• 所给信息:
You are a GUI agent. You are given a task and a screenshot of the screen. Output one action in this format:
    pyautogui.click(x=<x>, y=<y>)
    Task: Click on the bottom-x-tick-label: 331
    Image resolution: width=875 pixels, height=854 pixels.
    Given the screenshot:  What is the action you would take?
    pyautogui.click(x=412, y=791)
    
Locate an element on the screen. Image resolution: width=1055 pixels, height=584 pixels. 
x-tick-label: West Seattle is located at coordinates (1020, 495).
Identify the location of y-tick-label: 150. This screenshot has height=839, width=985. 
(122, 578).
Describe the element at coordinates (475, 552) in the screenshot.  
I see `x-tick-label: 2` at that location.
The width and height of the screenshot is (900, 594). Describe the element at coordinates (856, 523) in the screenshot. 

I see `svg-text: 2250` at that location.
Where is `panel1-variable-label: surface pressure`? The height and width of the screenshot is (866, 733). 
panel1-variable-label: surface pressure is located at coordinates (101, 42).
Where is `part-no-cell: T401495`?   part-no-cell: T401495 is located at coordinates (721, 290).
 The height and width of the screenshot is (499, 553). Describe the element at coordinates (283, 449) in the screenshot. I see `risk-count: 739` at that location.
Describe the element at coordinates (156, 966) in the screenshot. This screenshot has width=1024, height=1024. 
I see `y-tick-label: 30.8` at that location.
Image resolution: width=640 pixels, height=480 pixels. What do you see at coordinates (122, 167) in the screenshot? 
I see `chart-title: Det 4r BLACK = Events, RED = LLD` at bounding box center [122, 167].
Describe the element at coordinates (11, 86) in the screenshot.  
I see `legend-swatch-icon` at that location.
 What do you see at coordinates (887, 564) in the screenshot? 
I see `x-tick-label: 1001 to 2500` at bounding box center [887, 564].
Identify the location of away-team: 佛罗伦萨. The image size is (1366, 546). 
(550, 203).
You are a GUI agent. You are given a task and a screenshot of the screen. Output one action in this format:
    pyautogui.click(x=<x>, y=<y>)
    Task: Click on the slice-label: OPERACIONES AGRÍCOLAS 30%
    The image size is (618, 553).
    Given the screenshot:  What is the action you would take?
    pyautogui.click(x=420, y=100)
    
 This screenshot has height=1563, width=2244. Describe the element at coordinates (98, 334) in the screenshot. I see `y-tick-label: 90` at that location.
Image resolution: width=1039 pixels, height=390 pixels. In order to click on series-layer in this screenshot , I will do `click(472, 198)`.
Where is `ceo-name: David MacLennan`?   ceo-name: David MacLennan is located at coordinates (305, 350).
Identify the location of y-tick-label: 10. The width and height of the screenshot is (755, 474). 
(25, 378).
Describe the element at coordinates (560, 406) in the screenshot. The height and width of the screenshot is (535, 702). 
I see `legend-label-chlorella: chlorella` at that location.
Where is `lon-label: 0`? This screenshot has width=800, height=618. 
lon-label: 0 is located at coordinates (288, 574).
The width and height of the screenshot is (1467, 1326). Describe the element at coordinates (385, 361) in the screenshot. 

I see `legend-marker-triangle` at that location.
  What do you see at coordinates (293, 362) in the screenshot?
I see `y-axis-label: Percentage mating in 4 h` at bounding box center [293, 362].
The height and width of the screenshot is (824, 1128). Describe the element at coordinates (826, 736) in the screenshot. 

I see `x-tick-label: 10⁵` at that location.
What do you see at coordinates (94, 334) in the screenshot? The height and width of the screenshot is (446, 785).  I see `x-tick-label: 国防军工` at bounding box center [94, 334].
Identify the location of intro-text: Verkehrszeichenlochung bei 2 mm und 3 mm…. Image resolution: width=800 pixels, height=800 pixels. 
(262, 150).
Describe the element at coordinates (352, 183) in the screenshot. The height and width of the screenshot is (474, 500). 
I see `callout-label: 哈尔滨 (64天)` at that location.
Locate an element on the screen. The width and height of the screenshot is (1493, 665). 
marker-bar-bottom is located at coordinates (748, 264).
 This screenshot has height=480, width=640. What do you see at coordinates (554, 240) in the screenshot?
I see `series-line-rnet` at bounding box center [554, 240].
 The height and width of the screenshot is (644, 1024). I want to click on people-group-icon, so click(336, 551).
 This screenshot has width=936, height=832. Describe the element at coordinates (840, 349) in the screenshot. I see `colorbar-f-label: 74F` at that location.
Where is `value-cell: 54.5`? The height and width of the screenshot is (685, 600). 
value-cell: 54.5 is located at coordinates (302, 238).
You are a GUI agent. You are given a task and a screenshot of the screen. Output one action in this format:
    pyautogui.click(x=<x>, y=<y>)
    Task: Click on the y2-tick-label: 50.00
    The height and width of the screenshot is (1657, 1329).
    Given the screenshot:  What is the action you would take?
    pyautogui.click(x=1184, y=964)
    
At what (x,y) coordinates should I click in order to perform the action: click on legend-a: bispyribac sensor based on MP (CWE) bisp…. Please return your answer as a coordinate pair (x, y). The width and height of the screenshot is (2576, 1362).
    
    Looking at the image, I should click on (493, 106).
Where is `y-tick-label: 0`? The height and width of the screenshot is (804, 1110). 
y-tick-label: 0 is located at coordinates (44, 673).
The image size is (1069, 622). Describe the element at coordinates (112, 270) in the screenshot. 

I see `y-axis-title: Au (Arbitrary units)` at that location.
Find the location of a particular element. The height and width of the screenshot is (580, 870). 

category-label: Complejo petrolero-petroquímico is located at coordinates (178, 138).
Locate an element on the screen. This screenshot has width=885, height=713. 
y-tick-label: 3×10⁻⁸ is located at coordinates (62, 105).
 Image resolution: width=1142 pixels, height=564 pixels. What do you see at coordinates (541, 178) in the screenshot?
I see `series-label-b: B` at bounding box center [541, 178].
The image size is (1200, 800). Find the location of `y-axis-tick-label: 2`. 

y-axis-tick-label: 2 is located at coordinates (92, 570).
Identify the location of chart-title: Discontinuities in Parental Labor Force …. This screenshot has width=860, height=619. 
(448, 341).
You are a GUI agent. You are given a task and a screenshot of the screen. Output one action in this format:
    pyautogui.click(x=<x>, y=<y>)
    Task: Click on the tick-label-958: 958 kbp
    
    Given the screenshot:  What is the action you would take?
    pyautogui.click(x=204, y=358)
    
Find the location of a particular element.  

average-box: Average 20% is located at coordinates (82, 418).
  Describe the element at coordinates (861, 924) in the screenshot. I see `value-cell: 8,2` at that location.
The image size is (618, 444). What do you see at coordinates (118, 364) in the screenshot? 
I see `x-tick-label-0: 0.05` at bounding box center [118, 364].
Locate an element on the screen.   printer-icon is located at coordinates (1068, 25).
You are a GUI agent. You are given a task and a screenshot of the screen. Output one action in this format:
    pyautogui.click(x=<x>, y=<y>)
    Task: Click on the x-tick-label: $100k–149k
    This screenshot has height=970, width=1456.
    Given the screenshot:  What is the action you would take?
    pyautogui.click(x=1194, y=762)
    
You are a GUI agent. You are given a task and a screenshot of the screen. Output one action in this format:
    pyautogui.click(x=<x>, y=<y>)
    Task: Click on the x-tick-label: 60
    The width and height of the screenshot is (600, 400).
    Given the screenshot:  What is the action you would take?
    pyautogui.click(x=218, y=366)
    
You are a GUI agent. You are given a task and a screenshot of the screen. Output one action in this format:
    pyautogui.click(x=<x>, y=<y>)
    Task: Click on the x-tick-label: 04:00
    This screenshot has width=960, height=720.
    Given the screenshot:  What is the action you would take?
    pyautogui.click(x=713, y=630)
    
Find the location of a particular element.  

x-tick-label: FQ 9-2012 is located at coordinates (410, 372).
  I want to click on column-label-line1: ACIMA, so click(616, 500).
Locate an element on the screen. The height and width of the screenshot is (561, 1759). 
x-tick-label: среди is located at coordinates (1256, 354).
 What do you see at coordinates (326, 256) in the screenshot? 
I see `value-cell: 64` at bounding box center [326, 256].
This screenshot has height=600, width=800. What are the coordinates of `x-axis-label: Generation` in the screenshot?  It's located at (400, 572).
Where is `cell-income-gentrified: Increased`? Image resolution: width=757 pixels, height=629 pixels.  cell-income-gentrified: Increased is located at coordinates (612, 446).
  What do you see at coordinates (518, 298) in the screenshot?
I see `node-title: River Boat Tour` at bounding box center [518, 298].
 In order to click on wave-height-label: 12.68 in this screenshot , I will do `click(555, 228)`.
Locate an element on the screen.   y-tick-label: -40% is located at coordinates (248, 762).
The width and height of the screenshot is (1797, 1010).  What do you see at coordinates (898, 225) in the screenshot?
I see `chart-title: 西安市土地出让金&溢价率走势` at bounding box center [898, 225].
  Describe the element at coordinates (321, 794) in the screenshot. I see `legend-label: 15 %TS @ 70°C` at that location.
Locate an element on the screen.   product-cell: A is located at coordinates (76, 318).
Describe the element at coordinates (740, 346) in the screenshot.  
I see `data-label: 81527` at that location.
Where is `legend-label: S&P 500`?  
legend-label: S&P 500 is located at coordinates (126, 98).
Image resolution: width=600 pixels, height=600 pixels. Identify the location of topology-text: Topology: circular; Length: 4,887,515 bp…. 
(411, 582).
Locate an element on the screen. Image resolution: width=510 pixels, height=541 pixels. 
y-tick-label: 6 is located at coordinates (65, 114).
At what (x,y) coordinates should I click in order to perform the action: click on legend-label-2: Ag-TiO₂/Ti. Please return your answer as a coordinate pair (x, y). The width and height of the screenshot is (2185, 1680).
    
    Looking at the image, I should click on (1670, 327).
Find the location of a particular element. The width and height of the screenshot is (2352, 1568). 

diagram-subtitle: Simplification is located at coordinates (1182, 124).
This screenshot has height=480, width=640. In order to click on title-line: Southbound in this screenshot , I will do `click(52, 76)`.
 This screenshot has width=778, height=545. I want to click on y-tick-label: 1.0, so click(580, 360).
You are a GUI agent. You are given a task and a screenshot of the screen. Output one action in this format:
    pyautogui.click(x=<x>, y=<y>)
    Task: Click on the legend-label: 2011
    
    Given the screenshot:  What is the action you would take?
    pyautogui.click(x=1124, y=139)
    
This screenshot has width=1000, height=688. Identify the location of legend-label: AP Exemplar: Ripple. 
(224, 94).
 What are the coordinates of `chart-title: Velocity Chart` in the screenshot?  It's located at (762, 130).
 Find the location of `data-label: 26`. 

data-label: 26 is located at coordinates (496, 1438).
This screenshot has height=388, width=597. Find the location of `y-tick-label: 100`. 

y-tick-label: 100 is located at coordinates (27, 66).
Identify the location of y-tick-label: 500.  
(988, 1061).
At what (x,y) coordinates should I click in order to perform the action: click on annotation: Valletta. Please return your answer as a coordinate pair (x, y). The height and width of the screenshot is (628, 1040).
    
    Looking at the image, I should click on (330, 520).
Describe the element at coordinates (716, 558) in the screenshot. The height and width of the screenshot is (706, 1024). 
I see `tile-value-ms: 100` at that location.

• 练习目标: 请从各行开头起，到包含“pyautogui.click(x=412, y=791)”的那一行为止，重新写出这些行，把其中的“screenshot”改成“screen image”，其余内容保持不变。

• 预期输出:
You are a GUI agent. You are given a task and a screen image of the screen. Output one action in this format:
    pyautogui.click(x=<x>, y=<y>)
    Task: Click on the bottom-x-tick-label: 331
    Image resolution: width=875 pixels, height=854 pixels.
    Given the screen image:  What is the action you would take?
    pyautogui.click(x=412, y=791)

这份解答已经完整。